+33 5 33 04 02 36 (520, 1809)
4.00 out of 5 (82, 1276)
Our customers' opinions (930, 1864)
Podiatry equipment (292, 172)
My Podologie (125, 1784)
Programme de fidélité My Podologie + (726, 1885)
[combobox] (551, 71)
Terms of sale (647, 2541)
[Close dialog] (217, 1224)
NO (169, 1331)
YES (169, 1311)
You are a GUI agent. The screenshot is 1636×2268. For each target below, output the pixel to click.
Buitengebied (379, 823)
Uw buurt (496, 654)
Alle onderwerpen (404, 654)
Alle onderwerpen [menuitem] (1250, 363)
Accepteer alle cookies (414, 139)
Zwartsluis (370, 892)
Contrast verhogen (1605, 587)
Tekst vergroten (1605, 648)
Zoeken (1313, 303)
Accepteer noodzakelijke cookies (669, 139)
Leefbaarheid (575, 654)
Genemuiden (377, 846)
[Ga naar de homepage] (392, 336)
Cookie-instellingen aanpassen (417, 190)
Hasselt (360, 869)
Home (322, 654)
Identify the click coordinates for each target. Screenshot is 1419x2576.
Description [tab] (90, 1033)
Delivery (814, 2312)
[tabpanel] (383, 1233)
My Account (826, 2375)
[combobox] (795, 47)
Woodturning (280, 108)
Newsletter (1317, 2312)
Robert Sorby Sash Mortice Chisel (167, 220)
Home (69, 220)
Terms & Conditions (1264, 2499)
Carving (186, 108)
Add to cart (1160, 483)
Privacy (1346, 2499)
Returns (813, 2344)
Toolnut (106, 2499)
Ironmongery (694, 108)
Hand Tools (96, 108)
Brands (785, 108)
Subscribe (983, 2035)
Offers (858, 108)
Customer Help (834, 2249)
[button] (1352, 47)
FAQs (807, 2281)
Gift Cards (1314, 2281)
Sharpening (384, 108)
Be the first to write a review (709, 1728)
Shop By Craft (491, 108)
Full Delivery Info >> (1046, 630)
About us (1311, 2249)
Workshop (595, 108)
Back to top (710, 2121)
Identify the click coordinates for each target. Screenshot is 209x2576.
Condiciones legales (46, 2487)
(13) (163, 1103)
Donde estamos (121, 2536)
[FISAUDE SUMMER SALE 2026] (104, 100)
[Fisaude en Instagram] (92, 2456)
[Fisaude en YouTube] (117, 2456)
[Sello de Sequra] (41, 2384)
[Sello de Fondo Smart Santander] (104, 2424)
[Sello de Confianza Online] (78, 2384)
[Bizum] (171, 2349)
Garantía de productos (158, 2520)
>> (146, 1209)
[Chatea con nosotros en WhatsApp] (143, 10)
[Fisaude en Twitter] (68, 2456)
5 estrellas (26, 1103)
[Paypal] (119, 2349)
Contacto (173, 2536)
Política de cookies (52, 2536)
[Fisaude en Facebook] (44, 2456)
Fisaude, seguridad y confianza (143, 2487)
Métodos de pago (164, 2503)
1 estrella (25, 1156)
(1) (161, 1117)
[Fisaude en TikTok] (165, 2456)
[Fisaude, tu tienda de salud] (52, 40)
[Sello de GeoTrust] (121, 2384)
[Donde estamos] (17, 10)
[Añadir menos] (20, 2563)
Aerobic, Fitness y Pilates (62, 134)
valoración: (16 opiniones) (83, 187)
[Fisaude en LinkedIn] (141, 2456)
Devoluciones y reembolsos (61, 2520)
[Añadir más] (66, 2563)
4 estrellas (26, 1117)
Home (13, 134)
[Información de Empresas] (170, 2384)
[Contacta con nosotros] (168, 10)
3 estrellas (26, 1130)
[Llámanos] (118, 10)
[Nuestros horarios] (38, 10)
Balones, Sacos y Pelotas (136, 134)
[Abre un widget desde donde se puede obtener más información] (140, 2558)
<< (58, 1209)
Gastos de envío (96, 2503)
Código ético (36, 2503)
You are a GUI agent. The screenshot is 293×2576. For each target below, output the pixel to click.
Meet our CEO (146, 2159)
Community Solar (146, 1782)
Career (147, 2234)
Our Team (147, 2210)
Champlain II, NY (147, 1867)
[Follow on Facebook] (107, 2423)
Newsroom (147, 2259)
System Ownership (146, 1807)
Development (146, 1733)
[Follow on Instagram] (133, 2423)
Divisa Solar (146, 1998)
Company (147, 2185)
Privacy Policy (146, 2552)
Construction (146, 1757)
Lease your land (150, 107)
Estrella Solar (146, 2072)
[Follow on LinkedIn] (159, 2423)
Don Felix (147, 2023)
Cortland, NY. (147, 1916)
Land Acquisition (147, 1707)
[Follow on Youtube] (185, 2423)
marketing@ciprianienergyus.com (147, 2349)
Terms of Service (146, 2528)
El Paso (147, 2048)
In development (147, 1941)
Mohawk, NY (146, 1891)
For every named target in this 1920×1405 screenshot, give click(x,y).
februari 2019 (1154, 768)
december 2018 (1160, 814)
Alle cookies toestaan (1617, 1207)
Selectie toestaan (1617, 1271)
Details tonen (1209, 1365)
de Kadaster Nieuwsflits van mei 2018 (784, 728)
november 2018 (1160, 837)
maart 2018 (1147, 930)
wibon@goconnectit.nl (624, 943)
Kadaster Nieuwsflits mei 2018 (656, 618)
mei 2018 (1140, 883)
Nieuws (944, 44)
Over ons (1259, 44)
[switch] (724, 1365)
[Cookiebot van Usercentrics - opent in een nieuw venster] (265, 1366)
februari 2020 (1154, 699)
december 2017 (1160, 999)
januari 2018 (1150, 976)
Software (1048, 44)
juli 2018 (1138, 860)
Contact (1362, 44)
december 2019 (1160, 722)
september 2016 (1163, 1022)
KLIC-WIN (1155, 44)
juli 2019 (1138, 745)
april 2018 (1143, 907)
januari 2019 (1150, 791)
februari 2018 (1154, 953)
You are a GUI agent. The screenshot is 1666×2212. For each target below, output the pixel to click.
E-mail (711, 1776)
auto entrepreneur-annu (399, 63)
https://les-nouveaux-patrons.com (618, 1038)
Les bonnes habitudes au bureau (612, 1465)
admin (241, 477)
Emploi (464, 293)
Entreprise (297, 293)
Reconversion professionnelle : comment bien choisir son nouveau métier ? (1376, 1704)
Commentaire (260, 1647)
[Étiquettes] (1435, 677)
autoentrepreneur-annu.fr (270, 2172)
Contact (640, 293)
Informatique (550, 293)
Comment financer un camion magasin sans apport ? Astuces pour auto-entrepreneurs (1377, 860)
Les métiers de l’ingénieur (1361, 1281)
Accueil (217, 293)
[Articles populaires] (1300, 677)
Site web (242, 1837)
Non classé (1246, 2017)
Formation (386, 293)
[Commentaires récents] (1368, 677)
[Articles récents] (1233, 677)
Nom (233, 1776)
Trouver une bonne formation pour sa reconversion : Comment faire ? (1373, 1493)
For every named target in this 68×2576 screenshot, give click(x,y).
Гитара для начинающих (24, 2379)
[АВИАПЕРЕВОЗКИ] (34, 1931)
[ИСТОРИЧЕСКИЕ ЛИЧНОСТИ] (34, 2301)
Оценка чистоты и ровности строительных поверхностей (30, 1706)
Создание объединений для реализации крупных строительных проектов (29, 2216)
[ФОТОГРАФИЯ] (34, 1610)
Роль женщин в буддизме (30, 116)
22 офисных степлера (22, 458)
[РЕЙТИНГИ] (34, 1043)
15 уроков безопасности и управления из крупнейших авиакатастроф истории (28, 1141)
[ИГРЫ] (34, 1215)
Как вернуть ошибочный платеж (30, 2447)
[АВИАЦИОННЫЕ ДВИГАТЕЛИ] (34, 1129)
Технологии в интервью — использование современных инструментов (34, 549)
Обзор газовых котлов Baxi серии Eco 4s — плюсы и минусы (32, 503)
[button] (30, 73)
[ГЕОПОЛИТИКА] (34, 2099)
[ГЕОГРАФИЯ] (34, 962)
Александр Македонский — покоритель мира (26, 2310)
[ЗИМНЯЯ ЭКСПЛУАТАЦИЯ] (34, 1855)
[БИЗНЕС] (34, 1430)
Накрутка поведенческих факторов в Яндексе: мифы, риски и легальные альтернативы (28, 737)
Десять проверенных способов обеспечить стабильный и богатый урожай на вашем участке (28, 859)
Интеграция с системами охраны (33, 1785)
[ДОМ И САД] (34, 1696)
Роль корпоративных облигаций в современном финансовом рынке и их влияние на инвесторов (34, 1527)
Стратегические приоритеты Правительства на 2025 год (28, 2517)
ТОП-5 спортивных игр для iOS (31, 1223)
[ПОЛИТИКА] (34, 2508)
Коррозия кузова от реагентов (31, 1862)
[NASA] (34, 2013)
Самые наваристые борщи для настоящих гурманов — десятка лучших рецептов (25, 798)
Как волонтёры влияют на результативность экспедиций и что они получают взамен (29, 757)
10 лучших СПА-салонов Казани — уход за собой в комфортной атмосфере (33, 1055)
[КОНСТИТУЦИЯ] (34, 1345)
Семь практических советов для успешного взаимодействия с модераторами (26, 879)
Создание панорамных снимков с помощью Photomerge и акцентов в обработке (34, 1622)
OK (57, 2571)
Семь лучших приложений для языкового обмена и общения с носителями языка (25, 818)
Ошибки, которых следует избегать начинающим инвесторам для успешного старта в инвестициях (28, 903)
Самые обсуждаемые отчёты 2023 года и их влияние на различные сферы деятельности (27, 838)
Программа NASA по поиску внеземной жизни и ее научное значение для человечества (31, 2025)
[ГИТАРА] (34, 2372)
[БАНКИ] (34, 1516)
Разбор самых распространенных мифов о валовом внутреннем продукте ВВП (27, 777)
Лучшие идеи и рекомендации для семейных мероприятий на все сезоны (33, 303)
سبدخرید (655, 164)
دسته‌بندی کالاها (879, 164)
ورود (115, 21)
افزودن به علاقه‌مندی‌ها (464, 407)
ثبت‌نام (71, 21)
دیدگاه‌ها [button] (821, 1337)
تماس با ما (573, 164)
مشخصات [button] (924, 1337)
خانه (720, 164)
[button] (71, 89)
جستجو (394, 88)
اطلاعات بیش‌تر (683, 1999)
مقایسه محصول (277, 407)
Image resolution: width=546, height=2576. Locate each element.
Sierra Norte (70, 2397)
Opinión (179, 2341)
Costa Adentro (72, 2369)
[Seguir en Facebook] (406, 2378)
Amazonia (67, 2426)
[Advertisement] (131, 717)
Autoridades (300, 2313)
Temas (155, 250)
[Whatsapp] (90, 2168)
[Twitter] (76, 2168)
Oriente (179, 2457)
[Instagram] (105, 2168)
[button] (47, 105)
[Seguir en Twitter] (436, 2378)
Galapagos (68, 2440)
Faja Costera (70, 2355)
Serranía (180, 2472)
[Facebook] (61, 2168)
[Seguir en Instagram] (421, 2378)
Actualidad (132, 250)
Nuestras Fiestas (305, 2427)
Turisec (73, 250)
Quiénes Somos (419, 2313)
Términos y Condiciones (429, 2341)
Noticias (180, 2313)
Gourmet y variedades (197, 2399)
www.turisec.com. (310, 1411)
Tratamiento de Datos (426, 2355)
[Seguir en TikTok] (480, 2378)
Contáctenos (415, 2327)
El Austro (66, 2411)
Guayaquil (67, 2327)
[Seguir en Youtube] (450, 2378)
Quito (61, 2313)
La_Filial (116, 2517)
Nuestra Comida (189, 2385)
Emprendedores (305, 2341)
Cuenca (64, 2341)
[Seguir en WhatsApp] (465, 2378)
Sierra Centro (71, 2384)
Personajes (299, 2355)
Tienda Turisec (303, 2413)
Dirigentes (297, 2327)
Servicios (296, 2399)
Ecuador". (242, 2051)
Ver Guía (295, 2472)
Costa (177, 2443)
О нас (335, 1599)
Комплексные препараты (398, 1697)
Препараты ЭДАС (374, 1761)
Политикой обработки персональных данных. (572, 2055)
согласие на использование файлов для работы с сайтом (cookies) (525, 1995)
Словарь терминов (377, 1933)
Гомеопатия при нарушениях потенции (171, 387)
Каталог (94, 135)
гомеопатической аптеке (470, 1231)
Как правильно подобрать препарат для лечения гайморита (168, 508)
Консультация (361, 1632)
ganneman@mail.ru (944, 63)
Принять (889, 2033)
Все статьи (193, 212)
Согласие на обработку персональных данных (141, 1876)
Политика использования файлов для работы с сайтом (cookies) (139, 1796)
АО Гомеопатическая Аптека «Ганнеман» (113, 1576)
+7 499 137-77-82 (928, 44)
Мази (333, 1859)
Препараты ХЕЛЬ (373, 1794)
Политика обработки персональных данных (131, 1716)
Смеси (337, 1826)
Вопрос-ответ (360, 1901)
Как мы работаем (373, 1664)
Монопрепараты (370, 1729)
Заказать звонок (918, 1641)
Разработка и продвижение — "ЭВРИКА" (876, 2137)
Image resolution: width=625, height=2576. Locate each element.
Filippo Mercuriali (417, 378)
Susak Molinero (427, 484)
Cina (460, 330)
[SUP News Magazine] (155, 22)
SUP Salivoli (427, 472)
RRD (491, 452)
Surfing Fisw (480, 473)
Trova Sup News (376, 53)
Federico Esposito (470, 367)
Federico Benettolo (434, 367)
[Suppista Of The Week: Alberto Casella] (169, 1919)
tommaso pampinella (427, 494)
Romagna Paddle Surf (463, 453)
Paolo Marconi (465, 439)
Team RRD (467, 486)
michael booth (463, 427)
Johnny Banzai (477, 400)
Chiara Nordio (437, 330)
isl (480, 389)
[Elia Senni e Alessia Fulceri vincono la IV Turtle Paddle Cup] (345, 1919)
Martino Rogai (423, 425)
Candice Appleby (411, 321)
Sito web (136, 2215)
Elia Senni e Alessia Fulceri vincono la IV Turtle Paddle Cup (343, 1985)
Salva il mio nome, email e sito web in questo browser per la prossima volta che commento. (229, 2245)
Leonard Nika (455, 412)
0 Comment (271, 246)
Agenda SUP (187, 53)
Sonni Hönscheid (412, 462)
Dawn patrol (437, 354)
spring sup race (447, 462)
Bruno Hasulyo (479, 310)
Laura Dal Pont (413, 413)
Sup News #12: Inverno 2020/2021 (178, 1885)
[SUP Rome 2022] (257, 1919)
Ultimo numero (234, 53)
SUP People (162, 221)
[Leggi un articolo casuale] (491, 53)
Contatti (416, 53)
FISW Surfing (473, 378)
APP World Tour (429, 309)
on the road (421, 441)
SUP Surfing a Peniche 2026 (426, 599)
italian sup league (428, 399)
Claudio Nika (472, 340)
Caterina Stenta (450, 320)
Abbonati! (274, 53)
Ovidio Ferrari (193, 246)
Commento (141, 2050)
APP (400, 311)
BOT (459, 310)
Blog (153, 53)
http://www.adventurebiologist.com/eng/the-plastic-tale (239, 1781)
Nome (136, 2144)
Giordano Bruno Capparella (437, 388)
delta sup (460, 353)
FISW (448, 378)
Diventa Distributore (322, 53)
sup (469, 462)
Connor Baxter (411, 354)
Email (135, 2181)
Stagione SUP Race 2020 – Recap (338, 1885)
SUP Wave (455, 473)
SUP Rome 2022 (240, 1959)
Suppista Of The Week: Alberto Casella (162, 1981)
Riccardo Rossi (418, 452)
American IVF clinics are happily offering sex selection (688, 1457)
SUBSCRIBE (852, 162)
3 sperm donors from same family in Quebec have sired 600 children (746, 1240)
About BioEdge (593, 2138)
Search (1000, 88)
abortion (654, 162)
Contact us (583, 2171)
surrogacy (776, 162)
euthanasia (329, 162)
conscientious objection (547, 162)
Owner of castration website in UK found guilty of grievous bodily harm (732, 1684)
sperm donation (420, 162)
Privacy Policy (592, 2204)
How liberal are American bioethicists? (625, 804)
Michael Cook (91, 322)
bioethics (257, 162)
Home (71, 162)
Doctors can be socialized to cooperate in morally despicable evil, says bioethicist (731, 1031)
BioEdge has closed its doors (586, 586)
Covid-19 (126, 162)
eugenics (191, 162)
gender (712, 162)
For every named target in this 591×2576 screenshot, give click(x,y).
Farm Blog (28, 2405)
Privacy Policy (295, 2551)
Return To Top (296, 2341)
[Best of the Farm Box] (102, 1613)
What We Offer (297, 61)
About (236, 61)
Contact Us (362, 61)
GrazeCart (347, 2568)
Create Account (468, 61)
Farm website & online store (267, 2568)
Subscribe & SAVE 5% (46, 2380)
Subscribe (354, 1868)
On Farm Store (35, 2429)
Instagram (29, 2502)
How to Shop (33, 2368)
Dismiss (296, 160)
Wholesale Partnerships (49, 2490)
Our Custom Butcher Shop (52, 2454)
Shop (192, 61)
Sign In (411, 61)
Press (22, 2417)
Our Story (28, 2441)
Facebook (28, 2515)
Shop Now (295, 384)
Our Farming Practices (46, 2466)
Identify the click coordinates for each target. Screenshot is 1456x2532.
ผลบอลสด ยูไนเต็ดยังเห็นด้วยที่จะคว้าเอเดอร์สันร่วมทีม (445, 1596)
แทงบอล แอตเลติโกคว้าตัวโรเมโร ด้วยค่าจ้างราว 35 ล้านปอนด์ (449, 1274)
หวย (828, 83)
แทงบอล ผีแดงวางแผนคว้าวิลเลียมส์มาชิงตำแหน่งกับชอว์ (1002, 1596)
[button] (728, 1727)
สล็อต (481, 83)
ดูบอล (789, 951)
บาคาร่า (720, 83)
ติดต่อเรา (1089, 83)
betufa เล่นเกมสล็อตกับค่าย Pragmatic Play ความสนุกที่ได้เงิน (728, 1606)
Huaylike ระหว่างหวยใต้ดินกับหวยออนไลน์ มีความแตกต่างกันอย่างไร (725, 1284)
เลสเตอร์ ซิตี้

+ + + +

### TASK TO COMPLETE
Include both ends. Return the line holding "Our Story (28, 2441)" and all lines after it in the records above, exactly as written.

### ANSWER TO THE PROBLEM
Our Story (28, 2441)
Facebook (28, 2515)
Shop Now (295, 384)
Our Farming Practices (46, 2466)
Identify the click coordinates for each target. Screenshot is 1456x2532.
ผลบอลสด ยูไนเต็ดยังเห็นด้วยที่จะคว้าเอเดอร์สันร่วมทีม (445, 1596)
แทงบอล แอตเลติโกคว้าตัวโรเมโร ด้วยค่าจ้างราว 35 ล้านปอนด์ (449, 1274)
หวย (828, 83)
แทงบอล ผีแดงวางแผนคว้าวิลเลียมส์มาชิงตำแหน่งกับชอว์ (1002, 1596)
[button] (728, 1727)
สล็อต (481, 83)
ดูบอล (789, 951)
บาคาร่า (720, 83)
ติดต่อเรา (1089, 83)
betufa เล่นเกมสล็อตกับค่าย Pragmatic Play ความสนุกที่ได้เงิน (728, 1606)
Huaylike ระหว่างหวยใต้ดินกับหวยออนไลน์ มีความแตกต่างกันอย่างไร (725, 1284)
เลสเตอร์ ซิตี้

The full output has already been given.